In agent-analyzer module, you will find sampleRate setting.

agent-analyzer:
  default:
    ...
    sampleRate: ${SW_TRACE_SAMPLE_RATE:1000} # The sample rate precision is 1/10000. 10000 means 100% sample in default.
    forceSampleErrorSegment: ${SW_FORCE_SAMPLE_ERROR_SEGMENT:true} # When sampling mechanism activated, this config would make the error status segment sampled, ignoring the sampling rate.

sampleRate is for you to set sample rate to this backend. The sample rate precision is 1/10000. 10000 means 100% sample in default.

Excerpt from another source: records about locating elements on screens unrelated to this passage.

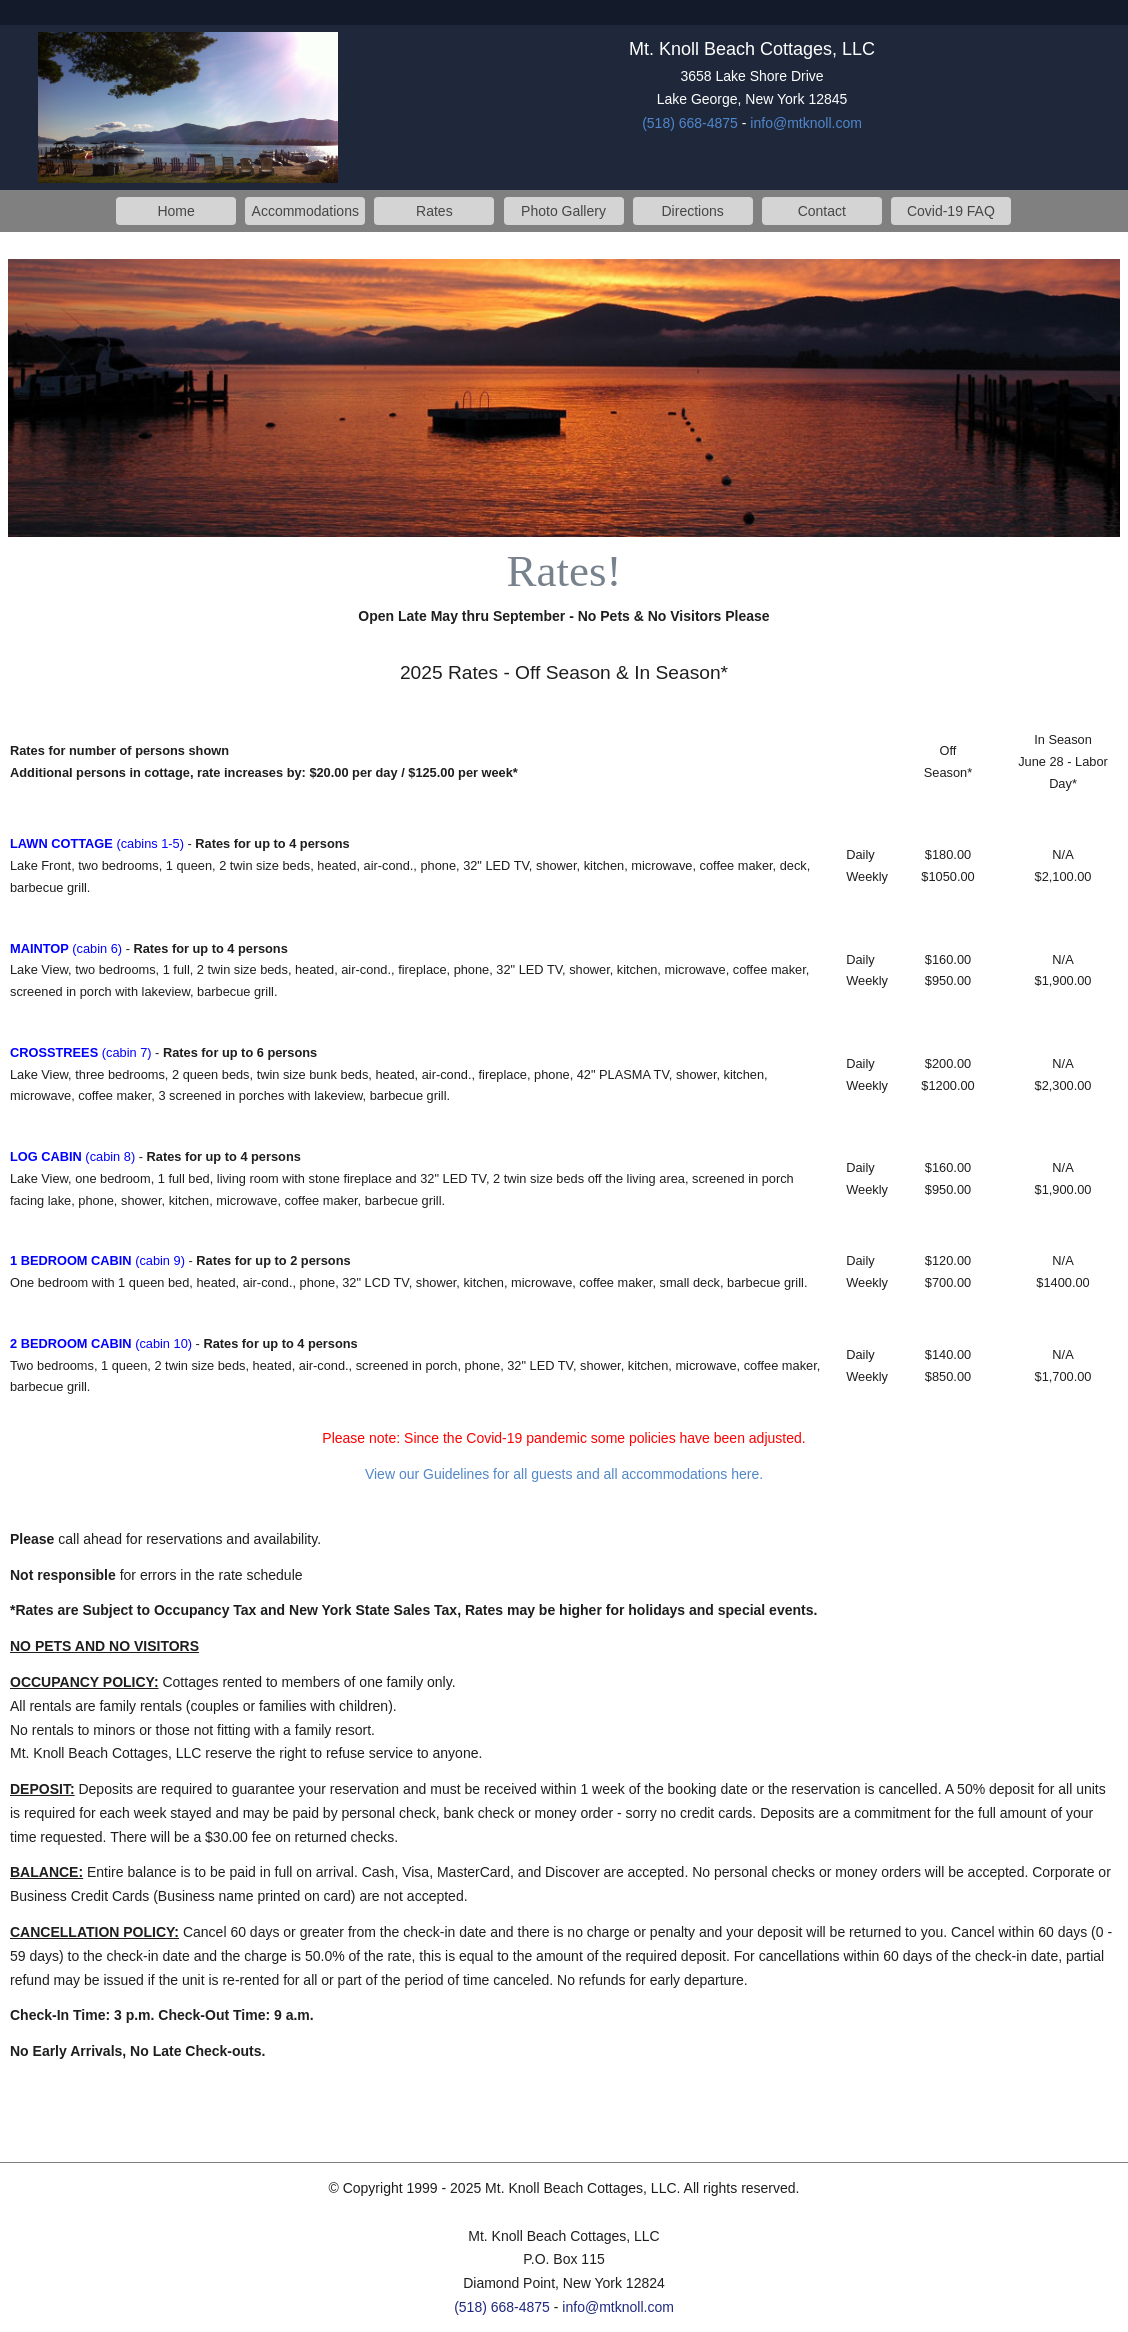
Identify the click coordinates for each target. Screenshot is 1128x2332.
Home (175, 211)
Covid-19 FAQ (951, 211)
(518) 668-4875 (690, 123)
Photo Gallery (563, 211)
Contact (822, 211)
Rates (434, 211)
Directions (693, 211)
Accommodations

forceSampleErrorSegment is for you to open force save some error segment when sampling mechanism active. When sampling mechanism activated, this config would make the error status segment sampled, ignoring the sampling rate.

Recommendation

You could set different backend instances with different sampleRate values, but we recommend you to set the same.

When you set the rate different, let's say

Backend-InstanceA.sampleRate = 35
Backend-InstanceB.sampleRate = 55

And we assume the agents reported all trace segments to backend, Then the 35% traces in the global will be collected and saved in storage consistent/complete, with all spans. 20% trace segments, which reported to Backend-InstanceB, will saved in storage, maybe miss some trace segments, because they are reported to Backend-InstanceA and ignored.

Note

When you open sampling, the actual sample rate could be over sampleRate. Because currently, all error segments will be saved, meanwhile, the upstream and downstream may not be sampled. This feature is going to make sure you could have the error stacks and segments, but don't guarantee you would have the whole trace.

Also, the side effect would be, if most of the accesses are fail, the sampling rate would be closing to 100%, which could crash the backend or storage clusters.